Lowell House

Lowell House is one of the twelve undergraduate houses at Harvard University. It is an active community of more than five hundred individuals: approximately four hundred undergraduate students, twenty five residents from Harvard’s graduate and professional schools, and over two hundred affiliated faculty and staff. Lowell House was constructed in 1930 and was one of the first two Houses established by the gift of Edward Harkness. The House was named for the Lowell family, closely identified with Harvard since John Lowell graduated in 1721. Lowell’s first decade was overseen by Julian Lowell Coolidge, a distinguished mathematician (who also gained notoriety as the zealous head of the Boston Watch and Ward Society). It was Coolidge who instituted the traditional Monday night high table and began the habit of taking tea with students. One of the first tutors in Lowell House, the late historian Elliott Perkins, was master from 1942 to 1963 and was considered deeply influential to generations of Lowell House graduates.
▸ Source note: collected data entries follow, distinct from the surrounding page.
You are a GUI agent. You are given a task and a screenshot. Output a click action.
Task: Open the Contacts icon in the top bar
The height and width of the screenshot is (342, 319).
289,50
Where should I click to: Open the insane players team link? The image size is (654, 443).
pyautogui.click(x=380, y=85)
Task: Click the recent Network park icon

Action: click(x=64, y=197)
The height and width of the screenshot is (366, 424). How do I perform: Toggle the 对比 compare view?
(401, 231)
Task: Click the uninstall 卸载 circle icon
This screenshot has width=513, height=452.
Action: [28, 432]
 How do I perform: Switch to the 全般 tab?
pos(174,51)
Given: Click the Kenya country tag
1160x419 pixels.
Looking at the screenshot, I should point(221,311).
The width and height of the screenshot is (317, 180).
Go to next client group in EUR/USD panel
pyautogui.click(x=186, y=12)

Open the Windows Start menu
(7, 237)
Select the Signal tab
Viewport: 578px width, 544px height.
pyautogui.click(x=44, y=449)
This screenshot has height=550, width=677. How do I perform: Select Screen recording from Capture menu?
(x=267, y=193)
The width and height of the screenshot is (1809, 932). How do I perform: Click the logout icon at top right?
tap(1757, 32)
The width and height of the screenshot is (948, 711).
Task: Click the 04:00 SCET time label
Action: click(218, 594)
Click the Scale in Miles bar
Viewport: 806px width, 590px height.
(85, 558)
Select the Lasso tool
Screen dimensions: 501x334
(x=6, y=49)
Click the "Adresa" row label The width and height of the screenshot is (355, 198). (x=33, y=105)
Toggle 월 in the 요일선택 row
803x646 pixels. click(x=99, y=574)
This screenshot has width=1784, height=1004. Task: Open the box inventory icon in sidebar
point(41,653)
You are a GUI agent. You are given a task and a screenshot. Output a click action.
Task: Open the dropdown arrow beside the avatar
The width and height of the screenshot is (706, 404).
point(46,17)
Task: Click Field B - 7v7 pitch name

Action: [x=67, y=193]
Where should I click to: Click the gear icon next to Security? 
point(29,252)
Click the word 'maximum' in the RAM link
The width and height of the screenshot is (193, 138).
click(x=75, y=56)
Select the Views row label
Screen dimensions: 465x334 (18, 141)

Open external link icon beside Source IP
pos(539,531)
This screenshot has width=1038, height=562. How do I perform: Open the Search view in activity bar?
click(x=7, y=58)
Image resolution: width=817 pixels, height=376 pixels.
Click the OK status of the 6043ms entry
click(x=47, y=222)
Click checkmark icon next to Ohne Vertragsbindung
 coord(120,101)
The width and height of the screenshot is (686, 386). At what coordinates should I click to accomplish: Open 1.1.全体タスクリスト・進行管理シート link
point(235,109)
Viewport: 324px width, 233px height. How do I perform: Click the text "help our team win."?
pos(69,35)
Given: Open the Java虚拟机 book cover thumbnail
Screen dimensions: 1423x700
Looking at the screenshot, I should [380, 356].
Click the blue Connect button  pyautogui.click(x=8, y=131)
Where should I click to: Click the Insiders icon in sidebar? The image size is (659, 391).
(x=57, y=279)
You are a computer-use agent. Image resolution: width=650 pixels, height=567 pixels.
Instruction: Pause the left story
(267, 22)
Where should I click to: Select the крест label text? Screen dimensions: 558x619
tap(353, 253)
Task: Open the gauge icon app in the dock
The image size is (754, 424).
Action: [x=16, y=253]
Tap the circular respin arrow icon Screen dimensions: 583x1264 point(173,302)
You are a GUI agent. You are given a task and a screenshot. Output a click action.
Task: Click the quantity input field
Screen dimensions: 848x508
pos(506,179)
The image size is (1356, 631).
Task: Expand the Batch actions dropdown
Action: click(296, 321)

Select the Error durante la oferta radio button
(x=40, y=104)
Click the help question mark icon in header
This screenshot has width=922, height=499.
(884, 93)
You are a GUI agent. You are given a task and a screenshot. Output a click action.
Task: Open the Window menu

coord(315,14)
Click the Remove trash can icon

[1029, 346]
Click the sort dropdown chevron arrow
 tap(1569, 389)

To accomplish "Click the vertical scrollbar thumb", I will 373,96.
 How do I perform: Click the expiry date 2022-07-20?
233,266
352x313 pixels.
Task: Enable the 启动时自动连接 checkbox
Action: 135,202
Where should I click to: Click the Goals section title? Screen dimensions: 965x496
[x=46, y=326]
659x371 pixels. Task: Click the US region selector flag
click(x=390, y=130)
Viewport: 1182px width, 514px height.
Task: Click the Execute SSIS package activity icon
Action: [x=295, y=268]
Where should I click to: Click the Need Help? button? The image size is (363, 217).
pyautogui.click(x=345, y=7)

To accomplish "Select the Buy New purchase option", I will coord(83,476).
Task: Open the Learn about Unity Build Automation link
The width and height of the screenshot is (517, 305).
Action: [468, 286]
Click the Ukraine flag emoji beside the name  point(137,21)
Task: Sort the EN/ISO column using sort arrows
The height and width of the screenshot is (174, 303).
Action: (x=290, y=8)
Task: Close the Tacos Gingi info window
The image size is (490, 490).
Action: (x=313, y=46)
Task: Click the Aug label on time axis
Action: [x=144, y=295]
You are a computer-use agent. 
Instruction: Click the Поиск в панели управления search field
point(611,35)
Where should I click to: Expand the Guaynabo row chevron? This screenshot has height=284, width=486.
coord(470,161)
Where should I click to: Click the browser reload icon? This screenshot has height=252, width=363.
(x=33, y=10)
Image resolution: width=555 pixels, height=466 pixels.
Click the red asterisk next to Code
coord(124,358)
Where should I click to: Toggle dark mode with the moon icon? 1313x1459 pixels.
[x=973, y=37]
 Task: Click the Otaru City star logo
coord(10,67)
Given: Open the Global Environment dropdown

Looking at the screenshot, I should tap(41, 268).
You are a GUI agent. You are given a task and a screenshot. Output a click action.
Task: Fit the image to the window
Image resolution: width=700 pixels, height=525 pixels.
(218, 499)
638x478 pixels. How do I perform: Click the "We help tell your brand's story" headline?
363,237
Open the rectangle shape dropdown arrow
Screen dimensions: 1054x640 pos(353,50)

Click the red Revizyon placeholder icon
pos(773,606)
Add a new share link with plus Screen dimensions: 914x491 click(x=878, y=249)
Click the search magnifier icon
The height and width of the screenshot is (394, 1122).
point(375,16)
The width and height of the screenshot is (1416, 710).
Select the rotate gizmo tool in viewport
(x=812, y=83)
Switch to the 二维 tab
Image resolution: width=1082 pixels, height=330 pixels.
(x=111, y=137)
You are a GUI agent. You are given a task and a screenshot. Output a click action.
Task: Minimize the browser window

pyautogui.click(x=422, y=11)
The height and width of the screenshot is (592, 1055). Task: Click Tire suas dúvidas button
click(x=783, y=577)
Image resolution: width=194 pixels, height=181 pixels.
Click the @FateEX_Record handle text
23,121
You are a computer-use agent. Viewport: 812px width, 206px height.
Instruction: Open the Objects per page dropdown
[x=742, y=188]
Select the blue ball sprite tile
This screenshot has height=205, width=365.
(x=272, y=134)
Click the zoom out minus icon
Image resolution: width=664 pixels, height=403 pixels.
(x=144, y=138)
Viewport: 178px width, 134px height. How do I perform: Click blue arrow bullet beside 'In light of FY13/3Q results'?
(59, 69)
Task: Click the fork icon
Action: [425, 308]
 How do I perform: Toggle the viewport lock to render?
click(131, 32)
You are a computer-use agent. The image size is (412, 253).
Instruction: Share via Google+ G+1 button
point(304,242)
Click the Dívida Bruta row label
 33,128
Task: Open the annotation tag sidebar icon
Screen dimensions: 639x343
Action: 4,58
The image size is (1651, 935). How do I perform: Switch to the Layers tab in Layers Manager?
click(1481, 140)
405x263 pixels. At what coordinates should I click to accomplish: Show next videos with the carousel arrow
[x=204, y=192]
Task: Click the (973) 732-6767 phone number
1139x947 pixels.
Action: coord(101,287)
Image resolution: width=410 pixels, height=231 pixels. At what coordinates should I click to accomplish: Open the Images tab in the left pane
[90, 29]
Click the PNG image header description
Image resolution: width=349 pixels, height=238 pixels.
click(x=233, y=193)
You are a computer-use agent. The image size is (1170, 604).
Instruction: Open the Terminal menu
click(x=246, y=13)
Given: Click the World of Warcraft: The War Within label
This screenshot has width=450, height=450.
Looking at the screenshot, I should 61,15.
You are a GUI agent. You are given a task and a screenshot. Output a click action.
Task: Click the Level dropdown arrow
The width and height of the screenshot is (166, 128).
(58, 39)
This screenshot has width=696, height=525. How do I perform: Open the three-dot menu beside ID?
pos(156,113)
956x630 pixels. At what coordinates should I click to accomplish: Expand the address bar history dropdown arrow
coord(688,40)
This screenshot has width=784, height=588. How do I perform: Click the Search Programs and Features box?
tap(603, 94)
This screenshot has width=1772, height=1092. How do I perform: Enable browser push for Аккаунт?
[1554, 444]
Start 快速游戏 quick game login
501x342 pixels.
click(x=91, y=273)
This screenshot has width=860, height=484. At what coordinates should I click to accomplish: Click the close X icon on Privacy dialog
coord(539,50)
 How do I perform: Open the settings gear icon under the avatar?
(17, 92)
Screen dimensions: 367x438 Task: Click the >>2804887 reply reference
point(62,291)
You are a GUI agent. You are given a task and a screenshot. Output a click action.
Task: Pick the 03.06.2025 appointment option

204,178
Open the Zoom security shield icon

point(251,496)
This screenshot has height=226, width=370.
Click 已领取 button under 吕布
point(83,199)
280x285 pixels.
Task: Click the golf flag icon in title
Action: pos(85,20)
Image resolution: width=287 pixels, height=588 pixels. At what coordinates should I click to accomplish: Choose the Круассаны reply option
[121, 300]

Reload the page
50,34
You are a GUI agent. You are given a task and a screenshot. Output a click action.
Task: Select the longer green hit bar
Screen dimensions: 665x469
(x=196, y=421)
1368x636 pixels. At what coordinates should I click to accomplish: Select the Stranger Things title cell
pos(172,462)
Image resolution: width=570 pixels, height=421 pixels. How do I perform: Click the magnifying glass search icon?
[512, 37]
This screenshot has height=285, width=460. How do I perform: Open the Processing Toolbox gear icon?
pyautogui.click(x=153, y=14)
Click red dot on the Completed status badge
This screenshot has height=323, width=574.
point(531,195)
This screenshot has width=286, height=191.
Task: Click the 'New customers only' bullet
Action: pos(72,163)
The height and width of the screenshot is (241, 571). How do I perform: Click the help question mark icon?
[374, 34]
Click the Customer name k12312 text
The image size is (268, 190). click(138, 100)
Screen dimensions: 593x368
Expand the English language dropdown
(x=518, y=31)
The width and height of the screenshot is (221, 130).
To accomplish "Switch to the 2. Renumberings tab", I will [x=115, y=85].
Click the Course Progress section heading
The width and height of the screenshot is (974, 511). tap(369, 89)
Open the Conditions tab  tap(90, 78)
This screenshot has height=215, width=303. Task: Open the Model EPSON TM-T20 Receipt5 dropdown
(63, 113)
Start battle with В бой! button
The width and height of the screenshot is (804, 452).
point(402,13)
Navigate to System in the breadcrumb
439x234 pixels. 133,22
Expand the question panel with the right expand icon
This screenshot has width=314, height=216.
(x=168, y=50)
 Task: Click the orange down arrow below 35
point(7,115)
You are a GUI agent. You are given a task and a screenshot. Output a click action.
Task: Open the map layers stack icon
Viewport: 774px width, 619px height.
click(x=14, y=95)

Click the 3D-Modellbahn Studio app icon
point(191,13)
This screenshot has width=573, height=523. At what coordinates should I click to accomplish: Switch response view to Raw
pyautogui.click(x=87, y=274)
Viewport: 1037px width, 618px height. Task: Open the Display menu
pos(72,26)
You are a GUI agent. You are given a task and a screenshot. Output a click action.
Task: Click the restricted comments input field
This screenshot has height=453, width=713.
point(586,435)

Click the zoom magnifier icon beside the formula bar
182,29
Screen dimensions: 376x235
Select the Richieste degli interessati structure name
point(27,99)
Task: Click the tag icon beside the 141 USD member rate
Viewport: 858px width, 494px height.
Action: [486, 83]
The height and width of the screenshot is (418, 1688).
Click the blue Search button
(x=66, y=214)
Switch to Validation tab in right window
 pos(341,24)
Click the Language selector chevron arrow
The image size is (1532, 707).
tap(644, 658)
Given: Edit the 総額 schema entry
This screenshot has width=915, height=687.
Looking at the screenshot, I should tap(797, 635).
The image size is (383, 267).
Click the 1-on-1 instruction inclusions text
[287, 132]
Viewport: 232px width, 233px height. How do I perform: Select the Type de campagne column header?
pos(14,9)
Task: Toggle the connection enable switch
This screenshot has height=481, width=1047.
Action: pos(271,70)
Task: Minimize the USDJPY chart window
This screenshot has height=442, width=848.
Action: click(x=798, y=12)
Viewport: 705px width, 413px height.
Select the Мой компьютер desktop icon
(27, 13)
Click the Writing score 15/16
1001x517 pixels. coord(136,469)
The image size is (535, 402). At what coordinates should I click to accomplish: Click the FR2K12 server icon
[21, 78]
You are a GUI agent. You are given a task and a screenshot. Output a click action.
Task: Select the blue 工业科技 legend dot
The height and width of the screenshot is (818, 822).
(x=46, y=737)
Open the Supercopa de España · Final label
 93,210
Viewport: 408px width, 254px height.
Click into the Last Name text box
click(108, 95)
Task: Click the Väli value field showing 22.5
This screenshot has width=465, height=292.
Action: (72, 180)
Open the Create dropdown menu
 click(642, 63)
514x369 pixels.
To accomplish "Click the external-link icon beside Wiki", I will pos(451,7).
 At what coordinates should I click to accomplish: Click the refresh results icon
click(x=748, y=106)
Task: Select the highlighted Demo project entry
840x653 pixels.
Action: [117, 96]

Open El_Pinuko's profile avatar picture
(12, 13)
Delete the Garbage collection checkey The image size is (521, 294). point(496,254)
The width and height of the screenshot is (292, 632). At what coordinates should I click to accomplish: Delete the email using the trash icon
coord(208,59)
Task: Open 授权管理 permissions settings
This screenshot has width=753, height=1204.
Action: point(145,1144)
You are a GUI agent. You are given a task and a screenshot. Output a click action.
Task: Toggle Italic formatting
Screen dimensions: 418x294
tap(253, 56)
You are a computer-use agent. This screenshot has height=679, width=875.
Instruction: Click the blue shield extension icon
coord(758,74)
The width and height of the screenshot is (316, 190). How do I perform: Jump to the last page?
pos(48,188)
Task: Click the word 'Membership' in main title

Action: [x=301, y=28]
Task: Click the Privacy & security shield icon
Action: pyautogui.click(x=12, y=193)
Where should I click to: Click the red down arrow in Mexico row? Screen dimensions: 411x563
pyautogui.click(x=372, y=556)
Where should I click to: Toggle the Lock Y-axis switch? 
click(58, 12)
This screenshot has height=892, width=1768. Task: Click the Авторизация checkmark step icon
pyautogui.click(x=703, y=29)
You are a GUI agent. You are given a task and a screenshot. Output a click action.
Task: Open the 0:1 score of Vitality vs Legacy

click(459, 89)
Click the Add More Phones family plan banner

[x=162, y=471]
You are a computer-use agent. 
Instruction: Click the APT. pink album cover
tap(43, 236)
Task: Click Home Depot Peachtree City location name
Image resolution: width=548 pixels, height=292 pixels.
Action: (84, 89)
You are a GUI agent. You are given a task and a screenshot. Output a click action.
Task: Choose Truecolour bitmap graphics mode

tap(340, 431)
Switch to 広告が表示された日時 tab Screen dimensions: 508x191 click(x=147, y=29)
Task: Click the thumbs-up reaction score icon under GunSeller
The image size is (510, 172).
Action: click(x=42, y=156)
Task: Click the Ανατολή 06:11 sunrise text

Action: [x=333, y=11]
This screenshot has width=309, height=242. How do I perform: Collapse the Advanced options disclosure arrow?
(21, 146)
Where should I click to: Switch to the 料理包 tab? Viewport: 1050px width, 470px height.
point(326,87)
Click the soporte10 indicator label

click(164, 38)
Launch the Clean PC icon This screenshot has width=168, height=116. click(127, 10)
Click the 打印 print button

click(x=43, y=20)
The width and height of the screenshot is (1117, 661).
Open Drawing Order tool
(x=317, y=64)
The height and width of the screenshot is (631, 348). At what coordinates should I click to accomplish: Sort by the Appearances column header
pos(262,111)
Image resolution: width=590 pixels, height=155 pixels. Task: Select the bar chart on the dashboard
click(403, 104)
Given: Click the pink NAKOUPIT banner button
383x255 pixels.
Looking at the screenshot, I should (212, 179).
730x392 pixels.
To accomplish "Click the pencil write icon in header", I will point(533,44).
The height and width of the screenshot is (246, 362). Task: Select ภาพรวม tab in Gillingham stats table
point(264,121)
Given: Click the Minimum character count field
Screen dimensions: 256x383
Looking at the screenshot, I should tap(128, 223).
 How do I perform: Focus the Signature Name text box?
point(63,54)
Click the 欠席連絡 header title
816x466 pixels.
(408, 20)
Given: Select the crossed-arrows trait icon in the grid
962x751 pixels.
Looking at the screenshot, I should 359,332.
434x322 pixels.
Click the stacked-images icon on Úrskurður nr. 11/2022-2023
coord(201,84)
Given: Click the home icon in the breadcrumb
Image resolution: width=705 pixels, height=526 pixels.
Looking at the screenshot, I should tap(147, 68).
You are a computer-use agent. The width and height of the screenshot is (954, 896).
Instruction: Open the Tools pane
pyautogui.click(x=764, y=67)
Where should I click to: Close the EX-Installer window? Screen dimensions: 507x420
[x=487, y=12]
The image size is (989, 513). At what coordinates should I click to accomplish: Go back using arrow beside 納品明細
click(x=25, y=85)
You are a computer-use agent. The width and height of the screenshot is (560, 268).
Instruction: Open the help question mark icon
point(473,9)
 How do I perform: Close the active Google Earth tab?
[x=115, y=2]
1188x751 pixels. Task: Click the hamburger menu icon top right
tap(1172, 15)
Classics scholar Zeph Stewart was the third master, evolving Lowell House into co-educational living and overseeing expanded musical and poemical traditions along with his wife and associate master, Diana Stewart. Computer scientist and avid aviator, William Bossert, moved into Lowell House in 1975 along with his wife Mary Lee. During the Bossert’s twenty-three year tenure the weekly teas, High Tables, and opera galas blossomed and multiplied. Under the recent leadership of Comparative Religion professor Diana Eck and the Rev. Dorothy Austin, the first same-sex couple appointed masters of a Harvard House, these traditions of music and hospitality continued. In 2019, David Laibson, professor of Economics, and Nina Zipser, FAS dean of Faculty Affairs, took the reins of Lowell as the sixth set of leaders in 90 years.